Each entry that follows is to be copied exactly, minus any pictures.

*** Material to process ***

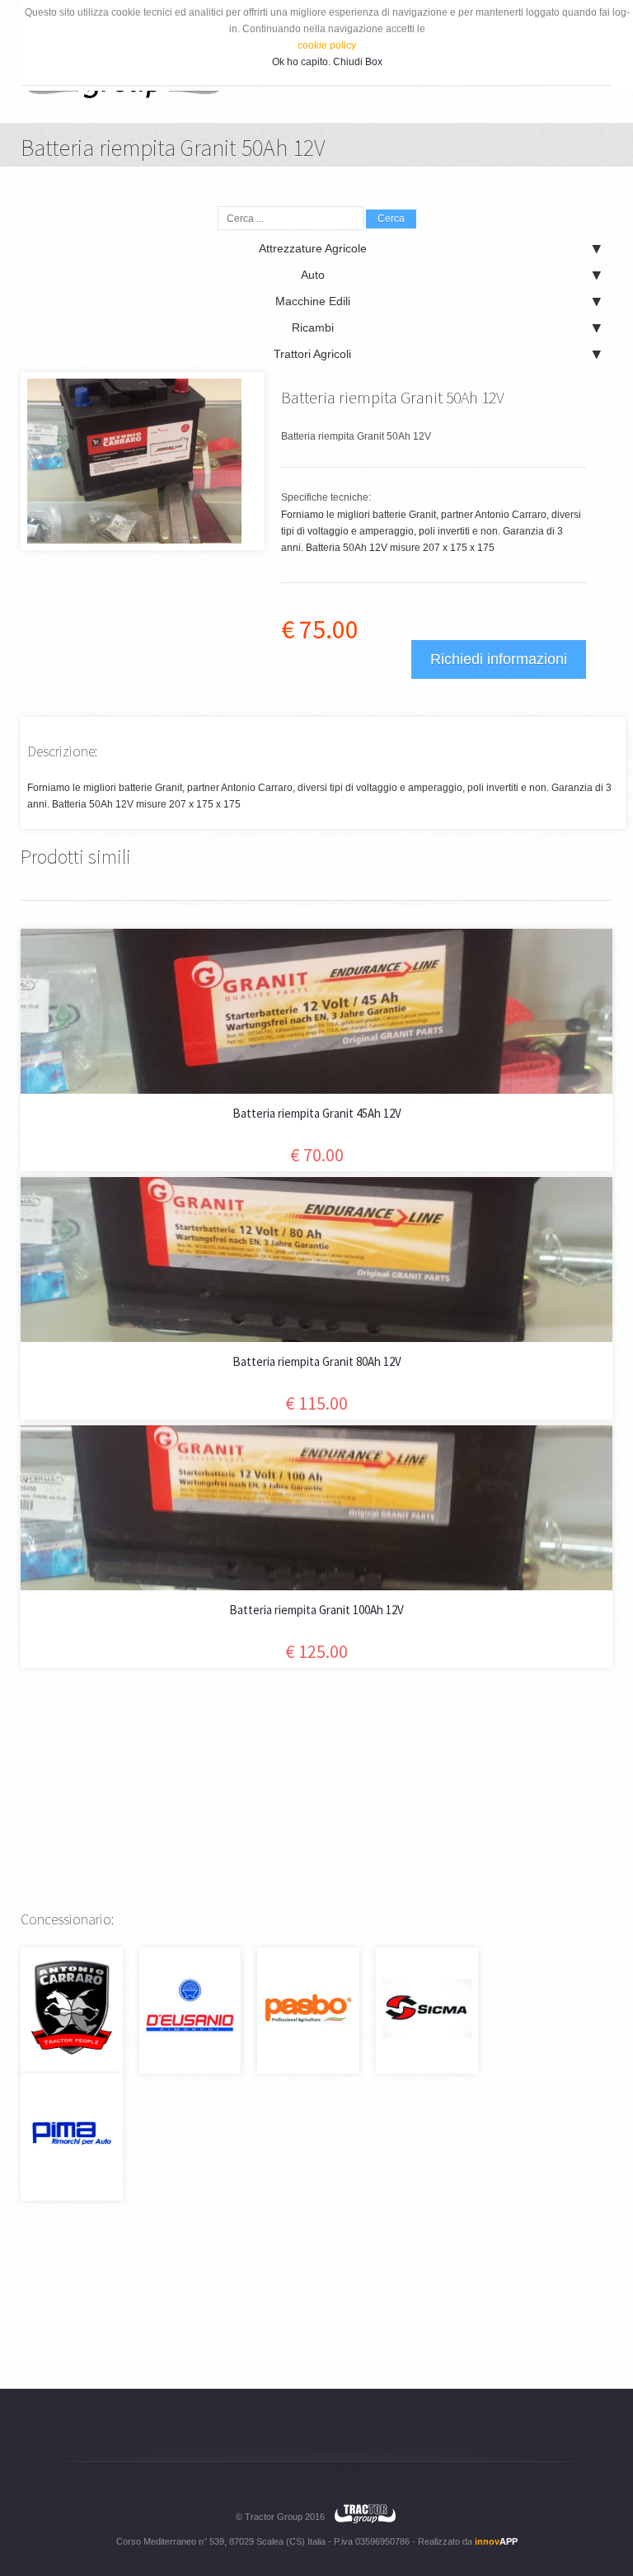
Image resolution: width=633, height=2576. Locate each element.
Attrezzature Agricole (313, 248)
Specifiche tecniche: (326, 497)
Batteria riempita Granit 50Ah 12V (392, 397)
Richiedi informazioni (498, 659)
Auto (313, 274)
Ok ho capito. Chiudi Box (327, 62)
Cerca (391, 218)
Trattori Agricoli (312, 353)
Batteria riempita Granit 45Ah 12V (316, 1113)
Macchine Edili (312, 301)
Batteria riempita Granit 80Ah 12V (316, 1361)
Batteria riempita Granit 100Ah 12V (316, 1610)
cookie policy (327, 45)
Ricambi (313, 327)
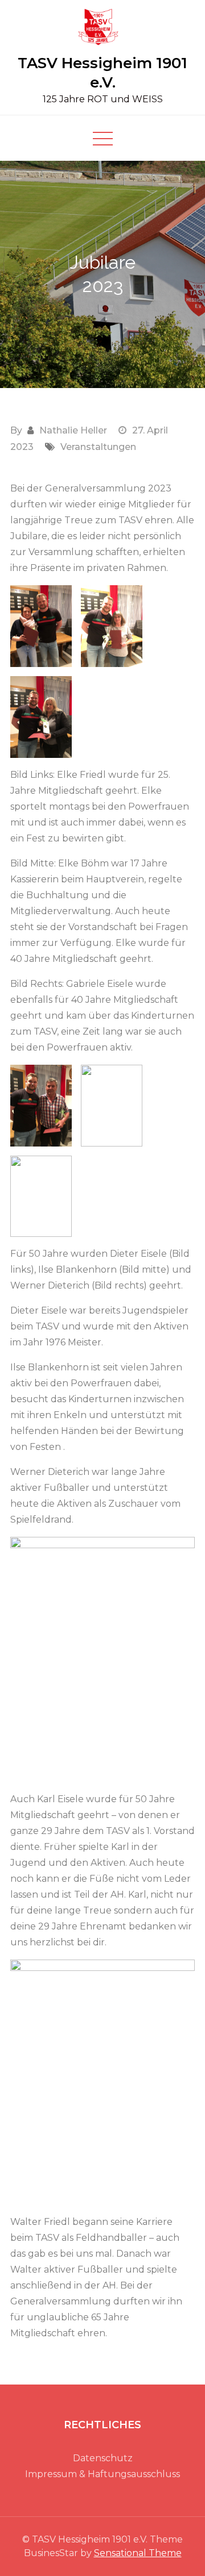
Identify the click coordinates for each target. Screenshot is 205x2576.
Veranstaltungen (98, 446)
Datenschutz (103, 2458)
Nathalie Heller (73, 430)
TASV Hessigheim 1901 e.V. (102, 72)
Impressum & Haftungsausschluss (102, 2474)
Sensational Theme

*** End of Material to process ***

▶ [Expected answer]
Image resolution: width=633, height=2576. Locate each element.
Attrezzature Agricole (313, 248)
Specifiche tecniche: (326, 497)
Batteria riempita Granit 50Ah 12V (392, 397)
Richiedi informazioni (498, 659)
Auto (313, 274)
Ok ho capito. Chiudi Box (327, 62)
Cerca (391, 218)
Trattori Agricoli (312, 353)
Batteria riempita Granit 45Ah 12V (316, 1113)
Macchine Edili (312, 301)
Batteria riempita Granit 80Ah 12V (316, 1361)
Batteria riempita Granit 100Ah 12V (316, 1610)
cookie policy (327, 45)
Ricambi (313, 327)
Identify the click coordinates for each target. Screenshot is 205x2576.
Veranstaltungen (98, 446)
Datenschutz (103, 2458)
Nathalie Heller (73, 430)
TASV Hessigheim 1901 e.V. (102, 72)
Impressum & Haftungsausschluss (102, 2474)
Sensational Theme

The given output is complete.